Studio album by Ryan Shupe & the RubberBand
- Released: May 27, 2008
- Genre: Country
- Label: Montage Music Group
- Producer: Ryan Shupe & the RubberBand Jason Deere

Ryan Shupe & the RubberBand chronology
| Dream Big (2003/2005) | Last Man Standing (2008) | Brand New Shoes (2010) |

= Last Man Standing (Ryan Shupe & The RubberBand album) =

Last Man Standing is American country music band Ryan Shupe & the RubberBand's fourth studio album. It was released on May 27, 2008 on the Montage Music Group label. The album comprises eleven songs, all written by lead vocalist and fiddler Ryan Shupe. The band co-produced it with Jason Deere.

Professional ratings
Review scores
| Source | Rating |
| Angrycountry.com | favorable link |
| Country Standard Time | favorable link |

==Track listing==
All songs written by Ryan Shupe.
1. "Don't Leave Me Lonely" – 2:47
2. "Last Man Standing (Number One)" – 3:42
3. "Please Be Mine" – 2:53
4. "All I Need" – 4:27
5. "So" – 3:08
6. "10,000 Lakes" – 3:46
7. "If You Could Live a Different Life" – 4:04
8. "My Life" – 3:23
9. "Lonely Person" – 4:47
10. "Be the One" – 2:52
11. "Corn Dogs" – 4:42

== Associated Events ==
The band held a contest conducted from their official MySpace page, where a new song from the album was posted every few days for several weeks.

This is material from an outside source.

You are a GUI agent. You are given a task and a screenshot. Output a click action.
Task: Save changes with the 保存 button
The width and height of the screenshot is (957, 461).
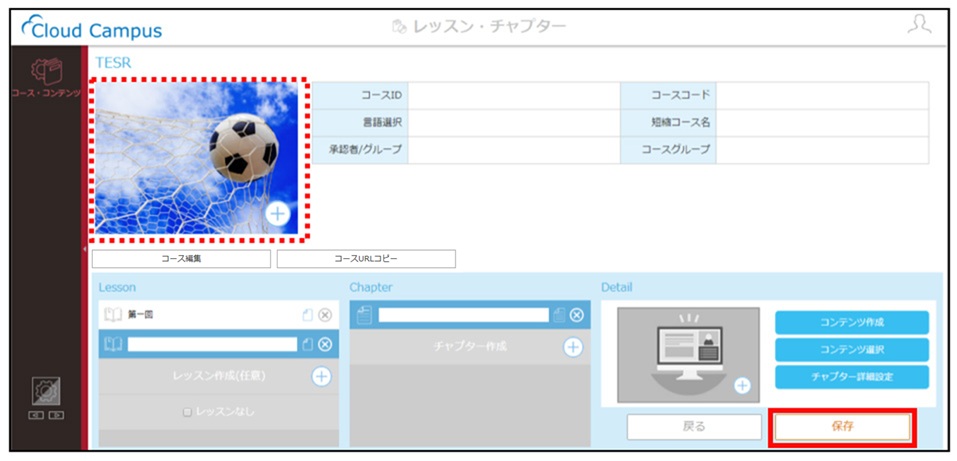click(842, 427)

A person was selected at random from the band's list of friends that had either put the new song on their personal page, or made the album's cover art their profile picture to win an autographed copy of the CD. They also held an essay contest to find an MC for their CD release concert, which was held in Sandy, Utah on June 6, 2008.